Artikel 31 van Boek 1 van het Burgerlijk Wetboek zoals het gold voor het
tijdstip van inwerkingtreding van deze wet, is ook na dit tijdstip van
toepassing indien de aangifte of aankondiging van het huwelijksvoornemen
bij de ambtenaar van de burgerlijke stand voor dit tijdstip heeft
plaatsgehad.

B

Artikel 233 van Boek 1 van het Burgerlijk Wetboek is niet van toepassing
op hen die voor de inwerkingtreding van deze wet als gevolg van het
sluiten van een huwelijk of geregistreerd partnerschap meerderjarig zijn
geworden. Voor deze personen blijft het recht van toepassing zoals dat
gold onmiddellijk voorafgaande aan het tijdstip van inwerkingtreding van
deze wet.

ARTIKEL IV

1. Indien het bij Koninklijke boodschap van 13 juli 2010 ingediende
voorstel van wet tot wijziging van Boek 1 van het Burgerlijk Wetboek en
enige andere wetten in verband met de vereenvoudiging van en de
invoering van een elektronische dienstverlening bij de burgerlijke stand
(Wet elektronische dienstverlening burgerlijke stand, 32 444), tot wet
is of wordt verheven, en artikel I onderdeel M van die wet eerder in
werking is getreden of treedt dan artikel I onderdelen D en E van deze
wet, komt in artikel I onderdeel D te vervallen en komt onderdeel E van
deze wet als volgt te luiden:

E

Artikel 44 komt te luiden:

1. Ten behoeve van het kenbaar maken van hun voornemen om in het
huwelijk te treden verstrekken de aanstaande echtgenoten van wie ten
minste één uitsluitend of mede de Nederlandse nationaliteit bezit of
in Nederland zijn gewone verblijfplaats heeft aan de ambtenaar van de
burgerlijke stand:

a. hun geslachtsnaam, voornamen, woonplaats en geboortegegevens, alsmede
een verklaring dat zij elkaar niet als bloedverwanten bestaan in de
derde of vierde graad in de zijlinie, dan wel een beëdigde verklaring
als bedoeld in artikel 41a;

b. indien toestemming tot het aangaan van een huwelijk is vereist, de
gegevens van degenen wier toestemming noodzakelijk is, dan wel het
bewijs dat deze hun toestemming hebben verleend.
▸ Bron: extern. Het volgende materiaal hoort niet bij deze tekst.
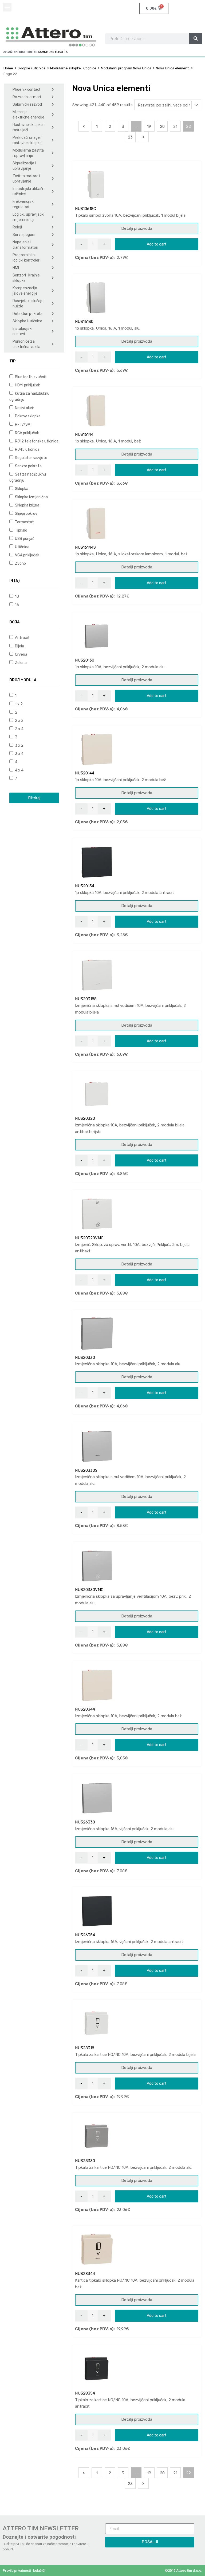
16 (16, 605)
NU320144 (84, 773)
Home (8, 68)
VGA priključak (26, 555)
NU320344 (85, 1709)
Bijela (19, 646)
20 (162, 126)
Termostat (24, 522)
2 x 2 (18, 720)
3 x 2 (18, 745)
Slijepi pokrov (25, 513)
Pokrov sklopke (27, 416)
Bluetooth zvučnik (30, 377)
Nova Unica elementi (173, 68)
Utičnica (21, 547)
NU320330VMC (89, 1589)
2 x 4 (18, 729)
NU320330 (85, 1357)
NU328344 (85, 2273)
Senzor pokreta (28, 466)
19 (149, 126)
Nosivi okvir (24, 408)
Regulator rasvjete (30, 458)
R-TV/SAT (23, 424)
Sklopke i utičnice (32, 68)
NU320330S (86, 1470)
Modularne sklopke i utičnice (73, 68)
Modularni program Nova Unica (126, 68)
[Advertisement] (34, 848)
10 (16, 596)
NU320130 (84, 660)
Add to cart (157, 244)
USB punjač (24, 538)
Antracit (22, 637)
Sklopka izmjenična (31, 497)
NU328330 (85, 2160)
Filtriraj (34, 798)
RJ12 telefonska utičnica (36, 441)
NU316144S (85, 547)
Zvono (20, 563)
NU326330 (85, 1822)
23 (130, 137)
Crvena (20, 654)
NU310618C (85, 208)
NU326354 (85, 1935)
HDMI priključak (27, 385)
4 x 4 (18, 770)
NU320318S (86, 998)
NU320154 (84, 886)
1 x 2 (18, 704)
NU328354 (85, 2393)
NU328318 (84, 2047)
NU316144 (84, 434)
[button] (7, 7)
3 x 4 (18, 753)
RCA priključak (26, 433)
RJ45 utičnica (27, 449)
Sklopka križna (26, 505)
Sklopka (21, 488)
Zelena (20, 662)
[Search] (195, 38)
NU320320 (85, 1118)
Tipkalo (20, 530)
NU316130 (84, 321)
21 (175, 126)
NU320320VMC (89, 1238)
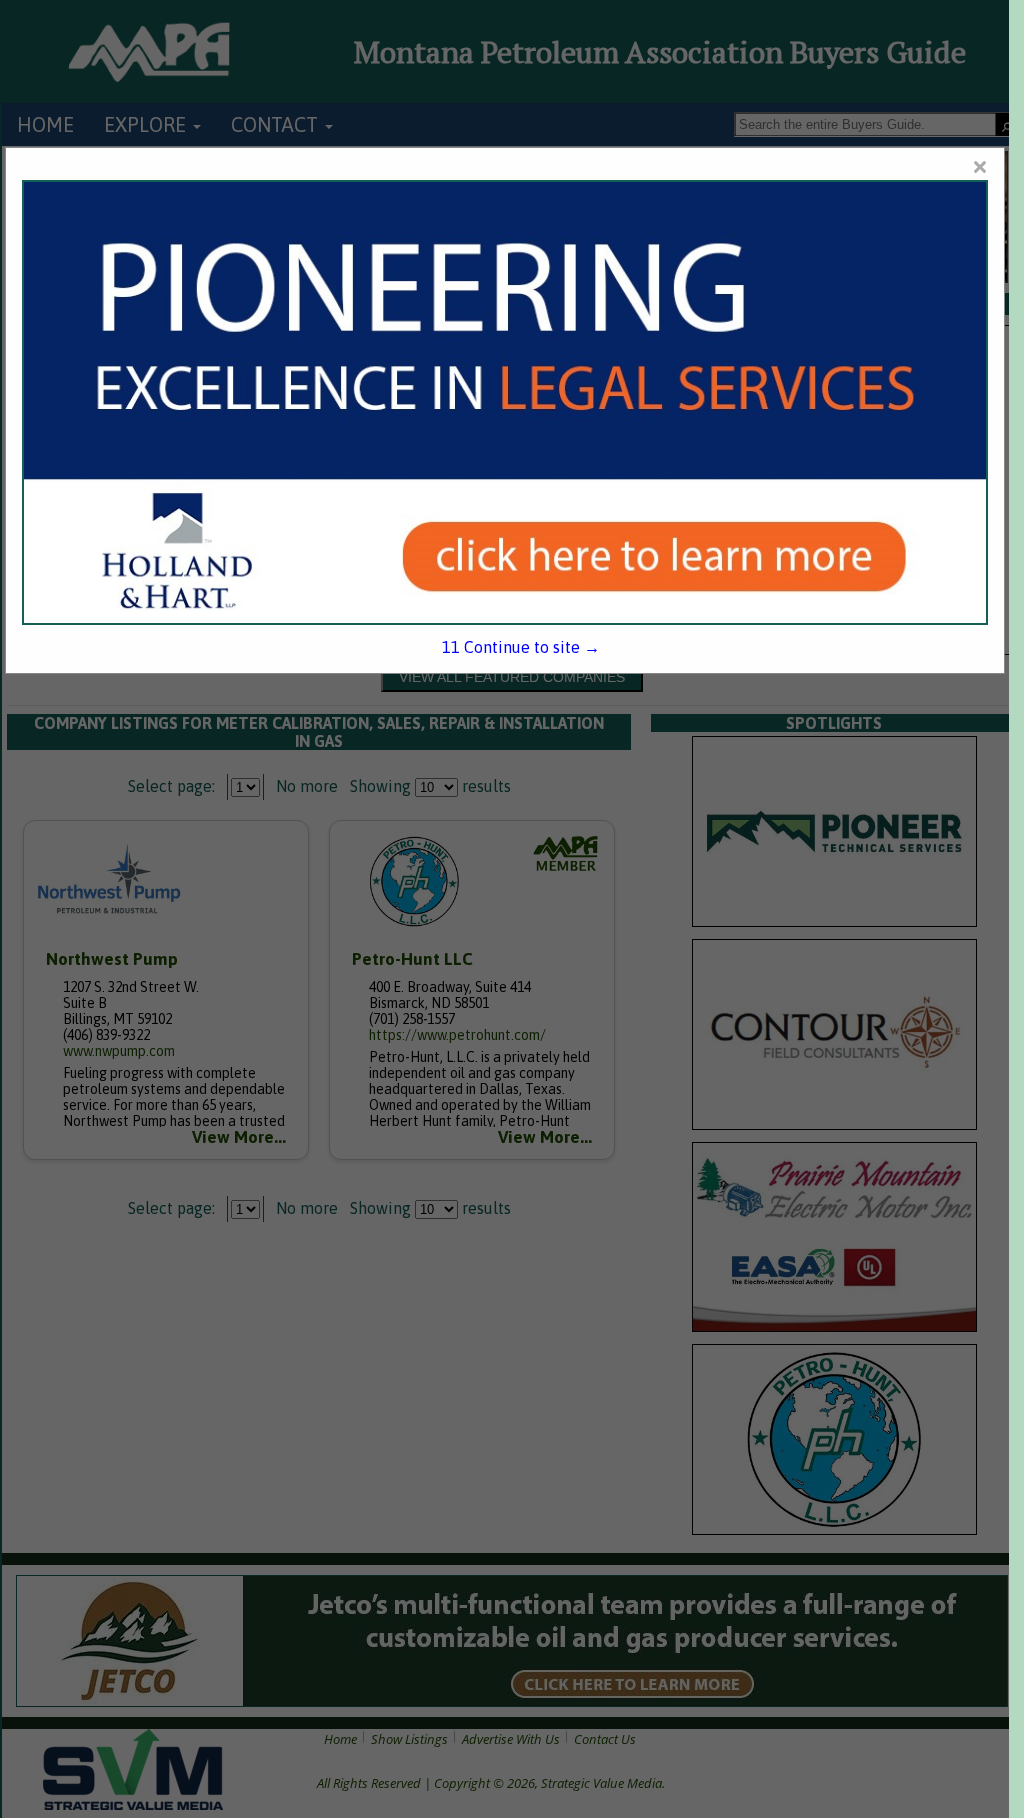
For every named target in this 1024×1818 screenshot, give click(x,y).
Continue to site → (521, 647)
De toestemming kan ook
ter gelegenheid van de huwelijksvoltrekking worden gegeven. Is de
toestemming door de rechter verleend, dan verifieert de ambtenaar het
bestaan daarvan bij de betrokken griffie;

c. de overlijdensgegevens van allen wier toestemming voor het huwelijk
was vereist, als zij in leven waren geweest;

d. de gegevens inzake ontbinding van eventuele eerdere huwelijken of
geregistreerde partnerschappen;

e. in geval van stuiting, de gegevens inzake de opheffing daarvan;

f. de ontheffing of de vergunning van Onze Minister van Justitie,
ingeval deze is vereist;

g. een vrijstelling krachtens artikel 62, indien deze is verkregen;

h. de namen en adressen van de personen die als getuigen bij de
voltrekking van het huwelijk aanwezig zullen zijn;

i. ingeval een aanstaande echtgenoot niet de Nederlandse nationaliteit
bezit of rechtmatig in Nederland verblijft als bedoeld in artikel 8,
onder b, d of e, van de Vreemdelingenwet 2000, een verklaring dat het
voornemen om in het huwelijk te treden niet wordt aangegaan met het
oogmerk om verblijfsrecht in Nederland te verkrijgen, alsmede een
verklaring omtrent het verblijfsrecht van de aanstaande echtgenoot die
niet de Nederlandse nationaliteit bezit;

j. de naam van de gemeente in Nederland waar het huwelijk zal worden
voltrokken.

2. Wanneer de aanstaande echtgenoten, van wie ten minste één de
Nederlandse nationaliteit bezit, buiten Nederland hun woonplaats hebben,
kunnen zij zich ten behoeve van hun voornemen om in het huwelijk te
treden uitsluitend tot de ambtenaar van de burgerlijke stand van de
gemeente ’s-Gravenhage wenden. 

2. Indien het bij Koninklijke boodschap van 13 juli 2010 ingediende
voorstel van wet tot wijziging van Boek 1 van het Burgerlijk Wetboek en
enige andere wetten in verband met de vereenvoudiging van en de
invoering van een elektronische dienstverlening bij de burgerlijke stand
(Wet elektronische dienstverlening burgerlijke stand, 32 444), tot wet
is of wordt verheven, en artikel I onderdeel Z van die wet eerder in
werking is getreden of treedt dan artikel I onderdeel L van deze wet,
komt artikel I onderdeel L van deze wet als volgt te luiden: 

L

Artikel 80a komt te luiden:

1.Een persoon kan tegelijkertijd slechts met één andere persoon van
hetzelfde of andere geslacht een geregistreerd partnerschap aangaan.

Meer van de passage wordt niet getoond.